--- Aim of the exercise ---
Going through the entries below, copy out each line that contains "gray".

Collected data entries
-----

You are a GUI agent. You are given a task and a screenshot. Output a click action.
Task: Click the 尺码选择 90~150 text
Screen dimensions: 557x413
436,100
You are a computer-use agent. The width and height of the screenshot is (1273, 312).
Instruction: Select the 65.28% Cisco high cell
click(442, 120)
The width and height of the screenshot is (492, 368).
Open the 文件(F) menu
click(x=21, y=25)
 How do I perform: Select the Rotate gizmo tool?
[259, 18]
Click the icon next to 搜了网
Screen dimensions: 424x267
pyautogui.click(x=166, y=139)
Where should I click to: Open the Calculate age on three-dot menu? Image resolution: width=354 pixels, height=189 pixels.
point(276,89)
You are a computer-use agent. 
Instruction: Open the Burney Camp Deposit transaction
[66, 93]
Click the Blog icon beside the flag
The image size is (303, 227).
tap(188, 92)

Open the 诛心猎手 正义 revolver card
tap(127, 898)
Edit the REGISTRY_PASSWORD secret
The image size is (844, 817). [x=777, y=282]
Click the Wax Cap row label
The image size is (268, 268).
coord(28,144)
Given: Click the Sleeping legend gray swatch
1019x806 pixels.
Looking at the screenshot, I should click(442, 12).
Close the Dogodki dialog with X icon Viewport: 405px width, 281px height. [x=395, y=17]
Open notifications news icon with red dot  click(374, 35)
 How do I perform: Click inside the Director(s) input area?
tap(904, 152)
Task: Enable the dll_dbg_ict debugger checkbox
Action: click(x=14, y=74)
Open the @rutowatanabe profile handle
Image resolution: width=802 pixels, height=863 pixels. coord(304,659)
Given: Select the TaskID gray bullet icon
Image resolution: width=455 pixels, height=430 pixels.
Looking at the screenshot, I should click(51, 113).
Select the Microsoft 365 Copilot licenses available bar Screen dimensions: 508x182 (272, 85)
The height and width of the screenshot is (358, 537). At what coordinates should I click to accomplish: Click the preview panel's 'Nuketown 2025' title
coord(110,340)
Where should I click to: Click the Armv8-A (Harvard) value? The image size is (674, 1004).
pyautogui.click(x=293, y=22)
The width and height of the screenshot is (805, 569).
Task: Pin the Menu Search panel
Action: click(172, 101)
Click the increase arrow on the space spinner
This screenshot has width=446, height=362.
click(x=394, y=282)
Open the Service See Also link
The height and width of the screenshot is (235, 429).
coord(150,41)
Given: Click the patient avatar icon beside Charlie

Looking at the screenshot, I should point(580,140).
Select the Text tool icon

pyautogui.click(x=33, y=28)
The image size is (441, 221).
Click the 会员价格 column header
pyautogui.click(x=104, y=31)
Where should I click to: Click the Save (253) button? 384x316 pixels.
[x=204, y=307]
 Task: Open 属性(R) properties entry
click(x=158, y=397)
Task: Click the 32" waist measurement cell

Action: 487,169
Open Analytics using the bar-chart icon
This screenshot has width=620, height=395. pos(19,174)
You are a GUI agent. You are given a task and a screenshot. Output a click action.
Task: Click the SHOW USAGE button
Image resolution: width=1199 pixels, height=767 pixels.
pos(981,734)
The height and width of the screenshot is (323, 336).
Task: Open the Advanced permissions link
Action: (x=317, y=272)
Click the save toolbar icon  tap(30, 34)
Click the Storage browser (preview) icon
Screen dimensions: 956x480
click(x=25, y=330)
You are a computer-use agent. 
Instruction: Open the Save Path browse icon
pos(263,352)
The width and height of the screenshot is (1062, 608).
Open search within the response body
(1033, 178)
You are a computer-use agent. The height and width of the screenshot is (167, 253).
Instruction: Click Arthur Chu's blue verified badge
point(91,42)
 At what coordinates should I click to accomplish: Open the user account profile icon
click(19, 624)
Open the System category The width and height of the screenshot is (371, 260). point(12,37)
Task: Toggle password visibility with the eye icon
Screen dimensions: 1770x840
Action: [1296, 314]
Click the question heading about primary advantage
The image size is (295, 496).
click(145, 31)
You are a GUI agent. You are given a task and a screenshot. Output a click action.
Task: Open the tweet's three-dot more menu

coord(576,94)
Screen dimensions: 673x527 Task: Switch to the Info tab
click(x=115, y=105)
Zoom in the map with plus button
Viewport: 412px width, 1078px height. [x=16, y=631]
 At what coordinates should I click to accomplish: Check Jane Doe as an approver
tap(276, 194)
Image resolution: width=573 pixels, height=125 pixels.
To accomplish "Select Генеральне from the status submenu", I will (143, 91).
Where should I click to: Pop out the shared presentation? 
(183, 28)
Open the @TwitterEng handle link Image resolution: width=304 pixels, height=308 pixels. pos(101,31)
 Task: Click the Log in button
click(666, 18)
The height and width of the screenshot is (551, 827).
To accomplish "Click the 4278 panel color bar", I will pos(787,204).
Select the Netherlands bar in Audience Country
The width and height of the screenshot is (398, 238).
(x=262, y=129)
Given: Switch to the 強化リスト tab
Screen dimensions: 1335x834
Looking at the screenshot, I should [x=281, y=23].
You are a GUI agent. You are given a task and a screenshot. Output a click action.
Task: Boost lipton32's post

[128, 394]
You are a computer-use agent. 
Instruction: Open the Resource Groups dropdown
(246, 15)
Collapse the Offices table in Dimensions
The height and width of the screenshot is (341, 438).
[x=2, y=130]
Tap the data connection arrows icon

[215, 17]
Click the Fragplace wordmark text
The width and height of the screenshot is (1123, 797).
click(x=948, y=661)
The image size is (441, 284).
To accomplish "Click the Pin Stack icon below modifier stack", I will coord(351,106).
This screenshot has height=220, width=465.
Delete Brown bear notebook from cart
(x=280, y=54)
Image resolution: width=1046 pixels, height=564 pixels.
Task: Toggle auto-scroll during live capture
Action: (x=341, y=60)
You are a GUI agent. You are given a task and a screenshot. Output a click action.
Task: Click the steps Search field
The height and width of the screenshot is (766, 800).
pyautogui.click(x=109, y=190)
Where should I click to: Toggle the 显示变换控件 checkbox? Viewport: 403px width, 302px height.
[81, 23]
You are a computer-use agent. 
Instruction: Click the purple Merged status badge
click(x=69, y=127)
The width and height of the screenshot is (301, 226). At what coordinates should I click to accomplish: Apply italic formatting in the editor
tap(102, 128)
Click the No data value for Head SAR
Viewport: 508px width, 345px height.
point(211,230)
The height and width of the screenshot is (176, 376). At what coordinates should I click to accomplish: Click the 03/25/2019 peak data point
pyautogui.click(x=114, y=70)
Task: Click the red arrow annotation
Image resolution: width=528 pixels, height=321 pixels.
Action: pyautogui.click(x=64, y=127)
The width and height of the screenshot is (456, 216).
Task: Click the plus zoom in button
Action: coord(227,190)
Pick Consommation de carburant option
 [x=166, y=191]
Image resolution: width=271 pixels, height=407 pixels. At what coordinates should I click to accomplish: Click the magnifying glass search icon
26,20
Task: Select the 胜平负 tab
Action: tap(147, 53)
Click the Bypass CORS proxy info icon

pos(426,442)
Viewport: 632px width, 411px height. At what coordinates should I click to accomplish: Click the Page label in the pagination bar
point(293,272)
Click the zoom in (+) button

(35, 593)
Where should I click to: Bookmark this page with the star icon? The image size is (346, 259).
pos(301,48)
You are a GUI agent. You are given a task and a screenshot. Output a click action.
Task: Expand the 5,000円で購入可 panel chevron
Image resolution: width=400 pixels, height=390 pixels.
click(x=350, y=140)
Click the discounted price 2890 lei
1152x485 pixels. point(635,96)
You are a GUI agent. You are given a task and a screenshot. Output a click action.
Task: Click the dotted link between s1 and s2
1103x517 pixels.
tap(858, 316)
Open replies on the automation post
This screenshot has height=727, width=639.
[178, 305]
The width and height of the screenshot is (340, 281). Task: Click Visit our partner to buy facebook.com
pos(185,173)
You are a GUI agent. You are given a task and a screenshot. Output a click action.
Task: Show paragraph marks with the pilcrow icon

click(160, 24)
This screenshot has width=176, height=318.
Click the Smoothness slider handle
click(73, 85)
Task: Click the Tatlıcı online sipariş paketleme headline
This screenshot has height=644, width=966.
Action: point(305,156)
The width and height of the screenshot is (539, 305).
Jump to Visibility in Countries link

-----

--- Result ---
Given: Click the Sleeping legend gray swatch
Given: Select the TaskID gray bullet icon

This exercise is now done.